A while ago I created this image for thinking about how machine learning systems tend to get deployed. In this figure, for Chapter 2 of CIML, the left column shows a generic decision being made, and the right column shows an example of this decision in the case of advertising placement on a search engine we’ve built.
The purpose of the image at the time was basically thinking of different types of “approximation” error, where we have some real world goal (e.g., increase revenue) and design a machine learning system to achieve that. The point here, which echoes a lot of the Rules of Machine Learning by Martin Zinkevich (who knows much more about this than I do) writes about, is that it’s important to recognize that there’s a whole lot of stuff that goes around any machine learning system, and each piece puts an upper bound on what you can achieve.
A year or two ago, in talking to Suresh Venkatasubramanian, we realized that it’s also perhaps an interesting way to think about different places that “discrimination” might come into a system (I’ll avoid the term “bias” because it’s overloaded here with the “bias/variance tradeoff”). By “discrimination” I simply mean a situation in which some subpopulation is disadvantaged. Below are some thoughts on how this might happen.
To make things more interesting (and navel-gaze-y), I’m going to switch from the example of ad display to paper recommendations in a hypothetical arxiv rss-feed-based paper recommendation system. To be absolutely clear, this is very much a contrived, simplified thought example, and not meant to be reflective of any decisions anyone or any company has made. (For the purposes of this example, I will assume all papers on arxiv are in English.)
In stating this goal, we are explicitly making a value judgment of what matters. In this case, one part of this value judgment is that it’s only new papers that are interesting, potentially disadvantaging authors who have high quality older work. It also advantages people who put their papers on arxiv, which is not a uniform slice of the research population.
By deciding to build an iPhone app, we have privileged iPhone users over users of other phones, which likely correlates both with country of residence and economic status of the user. By designing the mechanism such that extracted paper information is shown and a judgment is collected immediately, we are possibly advantaging papers (and thereby the authors of those papers) whose contributions can be judged quickly, or which seem flashy (click-bait-y). Similarly, since human flash judgments may focus on less relevant features, we may be biasing toward authors who are native English speakers, because things like second language errors may disproportionately affect quick judgments.
I actually don’t have anything to say on this one. Open to ideas 😊.
There are obviously repercussions to this decision, but I’m not sure any are discriminatory. Had we chosen a more sophisticated exploration policy, this could possibly run into discrimination issues because small populations might get “explored on” more, potentially disadvantaging them.
By choosing to record author and institution (for instance), we are both opening up the possibility of discrimination against certain authors or institutions, but, because many techniques for addressing discrimination in machine learning assume that you have access to some notion of protected category, we are also opening up the possibility of remedying that. Similarly, by recording the abstract, we are (similar but different to before) opening the possibility for discrimination by degree of English proficiency.

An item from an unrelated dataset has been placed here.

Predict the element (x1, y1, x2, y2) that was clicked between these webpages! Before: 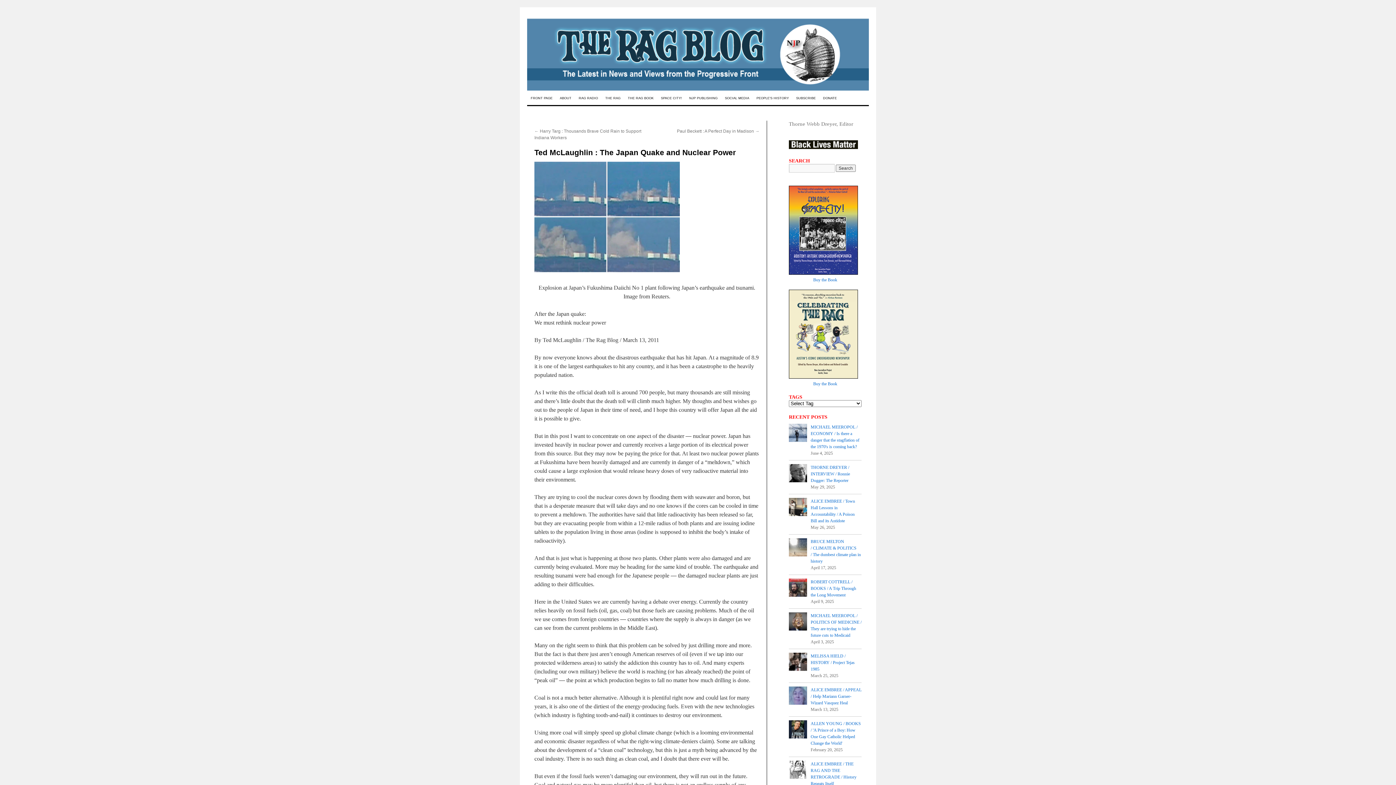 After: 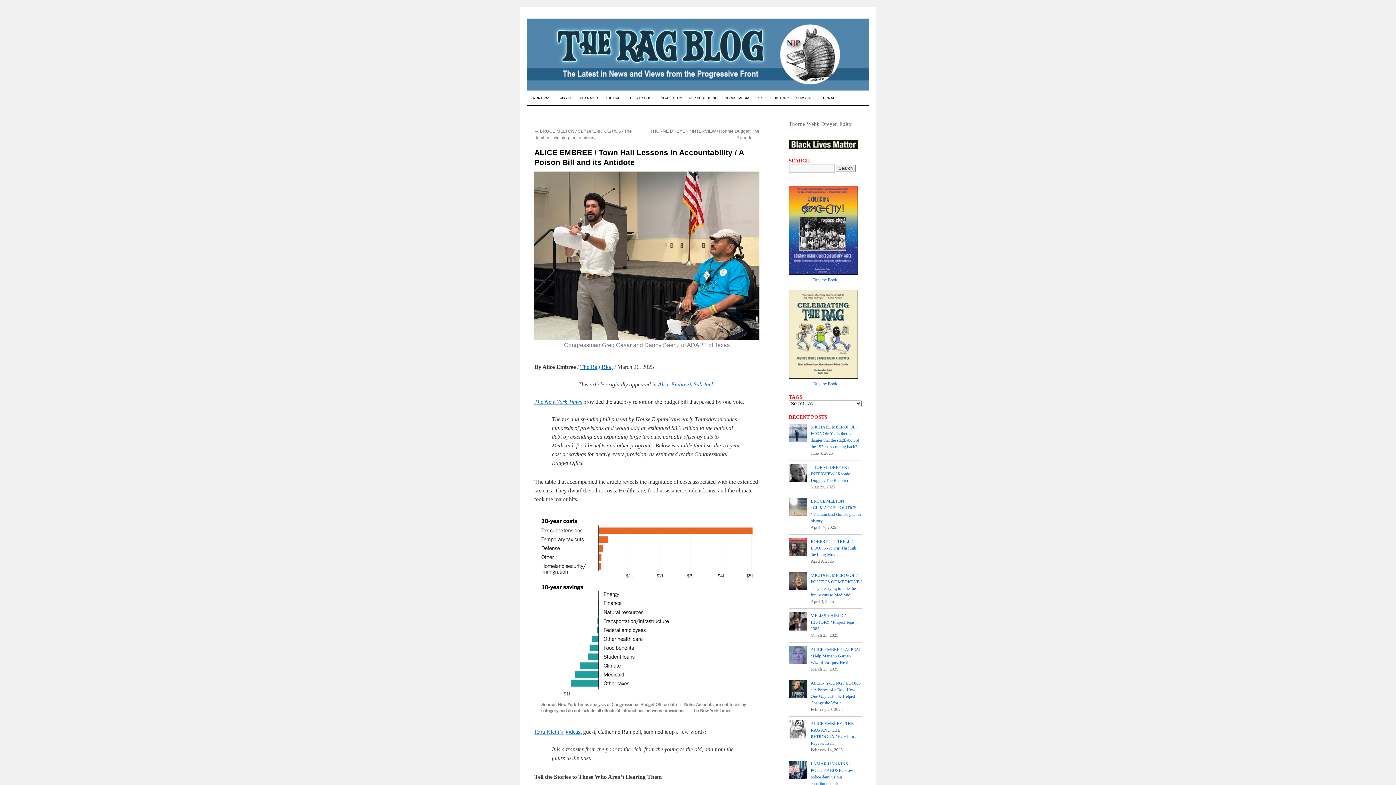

A major source of potential discrimination here comes from the features we use of the current user. If the current user, for instance, only has a small number of papers from which we can learn about the topics they care about, then the system will plausibly work worse for them than for someone with lots of papers (and therefore a more robust user profile).
This is a fairly easy representation to understand. Because we’ve chosen a bag of embeddings, this could plausibly underperform on topics/areas where the keywords are separated by spaces (e.g., I heard a story once that someone who works mostly on dependency parsing tends to get lots of papers suggested to them to review by TPMS on decision tree models because of the overlap of the word “tree”). It’s not clear to me that there are obvious discrimination issues here, but it could be.
In choosing to evaluate our system based only on average 0/1 loss over the run, we are potentially missing the opportunity to even observe systematic bias. An alternative would be to do things like evaluating 0/1 error as a function of various confounding variables, like institution prestige, author prolificity, some measure of nativism of the language, etc. Similarly breaking the error down into features of the user for similar reasons. Finally, considering not just error but separating out false positive and false negatives can often reveal discriminatory structures not otherwise obvious.
I don’t think this analysis is perfect, and some things don’t really apply, but I found it to be a useful thought exercise.
One thing very interesting about thinking about discrimination in this setting is that there are two opportunities to mess up: on the content provider (author) side and on the content consumer (reader) side. This comes up in other places too: should your music/movie/etc. recommender just recommend popular things to you or should it be fair to content providers who are less well known? (Thanks to Fernando Diaz for this example.)